Lem's exposition draw on analogies from various natural sciences: probability theory, information theory, computer science, etc. The major idea is that a literary work must be considered as an infinite set of its readings. The literary text per se is just an "input instruction set" of an "information program", and each reader subject to it produces a particular concretization, which depends on the reader's worldview at the moment of reading, which, in its turn, depends on the established cultural norms. For example, Lem notices that Kafka's "In the Penal Colony" immediately brings associations with Nazi death camps in modern reader's mind, although in 1914 Kafka could not have been describing these camps. This observation gives Lem an incentive to consider unpredictable arbitrariness in the literary analysis of a particular text.
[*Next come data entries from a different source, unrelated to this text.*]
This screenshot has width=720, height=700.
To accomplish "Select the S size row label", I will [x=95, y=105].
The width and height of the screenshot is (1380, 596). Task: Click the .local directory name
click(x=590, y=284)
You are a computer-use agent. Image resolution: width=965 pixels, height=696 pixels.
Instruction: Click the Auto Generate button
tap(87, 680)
At the same time, there are certain kinds of texts which have a rather rigid structure, which rely on a single possible way of perception to make them meaningful (e.g., jokes) or based on certain pre-set standards and expectations (e.g., detective story). As Lem himself summarized, "The more original a work, or the more it deviates from the generic model, the more diverse are its interpretation possibilities - like a Rorschach test."
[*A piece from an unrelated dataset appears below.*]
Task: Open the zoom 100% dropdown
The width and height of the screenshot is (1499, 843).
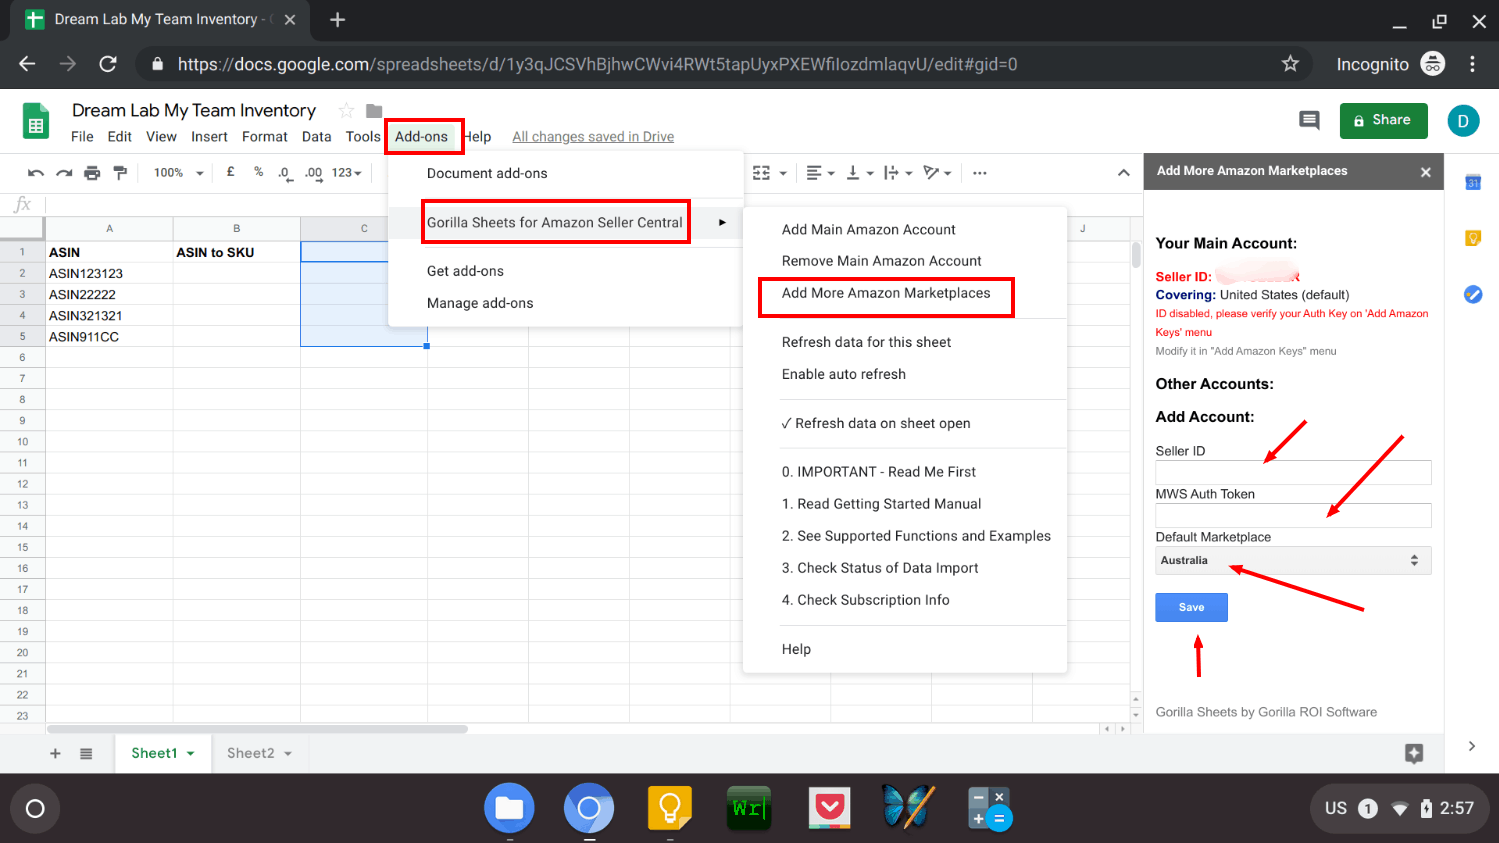Action: [x=178, y=173]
==Chance in cultural dynamics==

In subsequent editions of the essay the view on literature as a domain of random processes was expanded by Lem on culture as a whole, where random forces drive the realizations of eventualities in culture in unpredictable directions. Nevertheless, Lem stops short of declaring chance or "blind fate" as a dominating force in cultural dynamics. In reality forces of chaos are counteracted by the forces of order and purpose. At the same time, Lem's essay instructs to try and recognize the act of Chance in situations where one would expect an act of Purpose.

==Chance in Lem's works==
The concept of chance as the force which contests the cause-effect relationship is present in Lem's science fiction since his earliest works

The plots of Lem's novels, The Investigation, The Chain of Chance, and His Master's Voice are significantly based on this concept.

Also, in Hospital of the Transfiguration Sekulowski, an eccentric poet and philosopher hiding from the Nazis in an asylum, subscribes to the "philosophy of chance".

The plot of the novel Professor A. Dońda is based on a chain of errors, suggesting that the chance is a driving force of the change.